This is a work of excellent quality carried out by a research group of recognized prestige in the field of epilepsy. The work has been led by researchers from the Department of Clinical and Experimental Epilepsy at the University College of London, one of the most advanced departments in clinical and epilepsy research in the world. The work involves experiments with an adeno-associated virus containing a promoter and a gene that, once activated by neuronal activity corresponding to an epileptic seizure, inhibit neuronal activity. In other words, the system works on demand of the epileptic activity. Thus, we would have a treatment that would inhibit neuronal epileptic activity only in the event of a spontaneous epileptic seizure. The experiments were performed on mouse models of epilepsy and on neuronal cells in culture.  

The work provides a very novel treatment approach for patients suffering from drug-resistant epilepsy, who represent 30% of the total number of patients with epilepsy, probably about 100,000 in Spain. This treatment route would be an alternative to the usual treatment for these patients, which consists of treatment with anti-crisis drugs or resective surgery. This involves the ablation of part of the brain tissue which, in addition to being aggressive, can affect different motor or cognitive functions. It also has the advantage that the physiological alteration introduced is only induced in the event of a crisis and not during normal brain activity.  

Although work remains to be done for its preclinical and clinical development, it is likely that this form of treatment will be established in the near future. In addition to the technical challenges in humans (e.g. brain area and injection system), it needs to be demonstrated that this form of treatment does not produce relevant adverse effects and to investigate how it could selectively target different neuronal groups.

Epilepsy affects about 1 % of the population worldwide and for almost one third of people with epilepsy, medication is not enough to control seizures and have a good quality of life. Over the past 30 years, more than 20 different treatments for epilepsy have been developed. However, these have failed to reduce the proportion of refractory epilepsies (those that do not respond to drug treatments). This makes the need for new avenues of treatment all the more necessary.  

In recent years, gene therapies or other genetically targeted therapies are being developed for many types of epilepsies caused by specific mutations (pathogenic variants), such as Dravet syndrome (related to the SCN1A gene). However, these treatments will only work for specific causes, and we will need a different therapy design for each epilepsy (most of them rare or infrequent diseases). This work is encouraging, especially because if confirmed to be effective in patients, it would be useful for the most common group of epilepsies, the so-called focal epilepsies (related to a focus or lesion in the brain), in both children and adults.  

Colleagues at the University College of London have made it possible with this treatment, using a viral vector (adeno-associated), to silence a gene that is only activated by seizures, so it could treat seizures without "switching off" the healthy activity of the patient's neurons. They have shown that this can be useful in animal models. The next step will be to conduct clinical trials in patients with refractory epilepsy. Caution must always be exercised with these preclinical (laboratory) studies and clinical development is still years away, but the data they show and the novel approach give hope to the whole epilepsy community. 
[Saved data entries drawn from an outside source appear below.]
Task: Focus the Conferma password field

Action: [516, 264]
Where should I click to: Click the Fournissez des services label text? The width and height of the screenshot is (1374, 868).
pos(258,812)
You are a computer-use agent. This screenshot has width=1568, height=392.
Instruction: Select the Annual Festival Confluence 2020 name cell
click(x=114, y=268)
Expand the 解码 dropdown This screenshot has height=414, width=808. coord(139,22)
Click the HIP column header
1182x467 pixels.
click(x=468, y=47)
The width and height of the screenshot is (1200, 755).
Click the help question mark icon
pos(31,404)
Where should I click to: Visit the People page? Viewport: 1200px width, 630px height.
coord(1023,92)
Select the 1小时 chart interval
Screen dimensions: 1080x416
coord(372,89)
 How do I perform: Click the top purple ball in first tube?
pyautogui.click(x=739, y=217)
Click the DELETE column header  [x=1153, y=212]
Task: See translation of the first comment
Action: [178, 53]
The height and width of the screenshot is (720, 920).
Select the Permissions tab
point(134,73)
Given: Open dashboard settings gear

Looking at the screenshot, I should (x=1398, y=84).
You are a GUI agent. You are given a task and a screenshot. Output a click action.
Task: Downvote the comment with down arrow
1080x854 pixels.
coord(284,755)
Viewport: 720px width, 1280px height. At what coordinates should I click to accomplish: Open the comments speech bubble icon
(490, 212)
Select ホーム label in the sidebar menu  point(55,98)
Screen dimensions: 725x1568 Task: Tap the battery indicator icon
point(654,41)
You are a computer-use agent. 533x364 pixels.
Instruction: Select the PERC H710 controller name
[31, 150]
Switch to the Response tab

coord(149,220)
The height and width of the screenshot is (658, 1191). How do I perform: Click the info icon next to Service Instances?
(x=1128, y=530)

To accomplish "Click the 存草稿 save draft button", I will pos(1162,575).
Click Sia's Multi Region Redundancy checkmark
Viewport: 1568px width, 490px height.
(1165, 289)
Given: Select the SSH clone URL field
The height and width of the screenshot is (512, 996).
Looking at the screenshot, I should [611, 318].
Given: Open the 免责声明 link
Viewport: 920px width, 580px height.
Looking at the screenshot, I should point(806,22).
The team led by Dr Gabrielle Lignani at University College London presents a new therapeutic mechanism of action for epilepsy, which could also be applied to other neurological disorders involving hyperactivity of neuronal circuits (Parkinson's disease, schizophrenia, obsessive-compulsive disorders, etc.).  

It is known that the transfer of genes that inhibit neuronal activation (such as the voltage-dependent potassium channel Kcna1) can have an anti-epileptic effect. The main novelty of this study lies in the system used to control the expression of this gene. In other words, in which cells, at what time and with what intensity the protein (the channel) encoding this gene is produced. The researchers have used a regulatory sequence (promoter) derived from the cFos gene, which increases its expression when the neurons are in a high state of activation. This makes it possible to establish a homeostatic mechanism similar to that which regulates many biological processes. Neurons expressing Kcna1 under the control of the cFos promoter experience an inhibitory effect only when their activity is excessive, but can maintain their normal functions.  

This prestigious team of researchers has used a gene therapy vector derived from adeno-associated viruses (AAV) to transfer the cFos-Kcna1 system to neurons in culture and mouse models of epilepsy. The results indicate a clear reduction in epileptic activity without alterations in the behavioural tests studied in the animals. AAV vectors have shown a degree of safety, efficacy and stability compatible with their clinical use in other diseases, making these results relevant not only scientifically but also medically.  

However, there are still major hurdles to overcome for this strategy to become a new treatment. Any gene expression control system has an optimal dose range that is difficult to establish in humans, due to the heterogeneity of patients. On the other hand, immune responses to the vector make the possibility of multiple dosing extremely difficult. Finally, success in epilepsies of non-focal origin would require improvements in the ability of the vectors to diffuse through different brain structures. It is to be hoped that the dynamic field of gene therapy will provide solutions to these difficulties as the scope of application of this neuronal activity control system is investigated in more detail.